Proliferating cell nuclear antigen immunoreactivity and prognosis of gastrointestinal stromal tumors.

To determine the prognostic value of proliferating cell nuclear antigen (PCNA) immunoreactivity in gastrointestinal stromal tumors (GISTs), we analyzed 42 GISTs using the PC10 antibody. Thirty-nine GISTs with adequate follow-up were classified as non-aggressive or aggressive based exclusively on clinical behavior; a 2-year minimum follow-up was required for nonaggressive lesions. The percentage of PCNA-positive nuclei (%PCNA(+)) was significantly greater in colorectal GISTs compared with gastric tumors. No significant differences in %PCNA(+) were observed between gastric and small intestinal or small intestinal and colorectal tumors. The %PCNA(+) strongly correlated with mitotic rate, nuclear pleomorphism, and clinical behavior, whereas size and cellularity weakly correlated with %PCNA(+). Thirty-six GISTs could be classified as having low or high risk for aggressive clinical behavior based on a combination of tumor size, mitotic rate, and %PCNA(+).
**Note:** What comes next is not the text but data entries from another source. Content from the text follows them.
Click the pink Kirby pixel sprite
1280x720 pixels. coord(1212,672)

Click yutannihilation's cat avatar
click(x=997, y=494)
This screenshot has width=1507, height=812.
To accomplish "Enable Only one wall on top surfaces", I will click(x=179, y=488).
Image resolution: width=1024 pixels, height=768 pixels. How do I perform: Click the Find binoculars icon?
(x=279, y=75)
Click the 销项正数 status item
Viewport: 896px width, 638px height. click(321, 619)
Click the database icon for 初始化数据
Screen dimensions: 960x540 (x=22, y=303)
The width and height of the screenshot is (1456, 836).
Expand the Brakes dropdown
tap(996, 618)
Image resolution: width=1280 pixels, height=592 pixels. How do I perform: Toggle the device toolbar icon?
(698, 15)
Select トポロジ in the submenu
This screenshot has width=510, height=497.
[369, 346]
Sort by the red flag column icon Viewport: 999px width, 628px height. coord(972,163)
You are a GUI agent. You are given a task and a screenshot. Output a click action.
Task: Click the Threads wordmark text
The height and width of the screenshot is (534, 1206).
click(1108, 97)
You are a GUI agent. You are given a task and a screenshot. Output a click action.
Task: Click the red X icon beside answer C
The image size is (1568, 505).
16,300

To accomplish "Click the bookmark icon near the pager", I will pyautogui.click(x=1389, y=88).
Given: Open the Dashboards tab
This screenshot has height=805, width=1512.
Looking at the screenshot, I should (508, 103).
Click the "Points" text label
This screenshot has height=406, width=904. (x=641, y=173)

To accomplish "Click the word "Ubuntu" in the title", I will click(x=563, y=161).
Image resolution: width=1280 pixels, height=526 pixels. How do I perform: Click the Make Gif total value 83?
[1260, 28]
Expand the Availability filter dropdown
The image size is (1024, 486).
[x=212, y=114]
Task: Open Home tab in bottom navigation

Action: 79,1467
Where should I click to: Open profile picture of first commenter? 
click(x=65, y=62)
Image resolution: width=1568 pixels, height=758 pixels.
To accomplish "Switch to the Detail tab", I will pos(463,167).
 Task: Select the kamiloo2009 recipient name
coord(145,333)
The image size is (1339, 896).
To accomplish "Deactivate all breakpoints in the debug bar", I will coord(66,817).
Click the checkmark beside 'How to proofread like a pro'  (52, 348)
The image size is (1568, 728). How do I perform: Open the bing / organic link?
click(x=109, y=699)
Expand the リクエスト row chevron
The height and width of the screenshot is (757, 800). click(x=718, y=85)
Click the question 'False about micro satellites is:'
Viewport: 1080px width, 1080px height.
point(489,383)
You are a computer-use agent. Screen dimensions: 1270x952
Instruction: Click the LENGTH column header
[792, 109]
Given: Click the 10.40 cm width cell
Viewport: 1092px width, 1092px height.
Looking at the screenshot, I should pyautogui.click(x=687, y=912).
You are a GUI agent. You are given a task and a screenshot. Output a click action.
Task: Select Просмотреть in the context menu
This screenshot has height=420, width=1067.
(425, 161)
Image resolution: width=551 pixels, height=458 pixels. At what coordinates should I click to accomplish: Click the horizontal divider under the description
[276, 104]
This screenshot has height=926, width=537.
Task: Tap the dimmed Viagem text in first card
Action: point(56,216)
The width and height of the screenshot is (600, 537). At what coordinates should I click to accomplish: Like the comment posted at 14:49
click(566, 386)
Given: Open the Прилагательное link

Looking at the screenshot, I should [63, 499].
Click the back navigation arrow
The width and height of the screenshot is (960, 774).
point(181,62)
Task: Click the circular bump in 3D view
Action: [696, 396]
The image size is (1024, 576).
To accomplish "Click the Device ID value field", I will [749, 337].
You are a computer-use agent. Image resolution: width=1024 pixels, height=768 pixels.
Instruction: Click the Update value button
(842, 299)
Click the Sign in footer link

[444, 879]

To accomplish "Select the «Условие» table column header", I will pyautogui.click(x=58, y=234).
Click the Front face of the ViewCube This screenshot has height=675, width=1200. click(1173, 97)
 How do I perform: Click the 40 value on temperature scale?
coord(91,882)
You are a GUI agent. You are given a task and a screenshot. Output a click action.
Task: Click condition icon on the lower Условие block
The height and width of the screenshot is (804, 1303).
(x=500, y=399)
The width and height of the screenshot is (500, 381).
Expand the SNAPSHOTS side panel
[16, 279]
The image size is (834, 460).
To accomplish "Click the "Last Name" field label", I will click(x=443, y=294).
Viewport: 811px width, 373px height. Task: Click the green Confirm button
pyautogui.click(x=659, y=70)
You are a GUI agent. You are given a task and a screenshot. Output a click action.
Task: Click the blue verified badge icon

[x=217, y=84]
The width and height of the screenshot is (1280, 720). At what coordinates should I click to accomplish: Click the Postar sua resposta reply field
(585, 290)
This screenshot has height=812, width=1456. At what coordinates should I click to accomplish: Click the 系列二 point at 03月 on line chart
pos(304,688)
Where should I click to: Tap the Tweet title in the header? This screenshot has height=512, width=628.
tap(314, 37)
Twelve of 13 low-risk tumors were clinically nonaggressive, whereas 19 of 23 high-risk tumors were clinically aggressive. This correlation with clinical outcome was highly significant (P = 0.00002). Risk analysis by individual anatomical site also strongly correlated with clinical behavior for gastric (P = 0.0023) and small intestinal (P = 0.0056) tumors. There were too few colorectal GISTs with adequate follow-up and PCNA data for site-specific risk analysis. We conclude that tumor size, mitotic rate, and %PCNA(+) can be used as parameters to predict the clinical behavior of GISTs.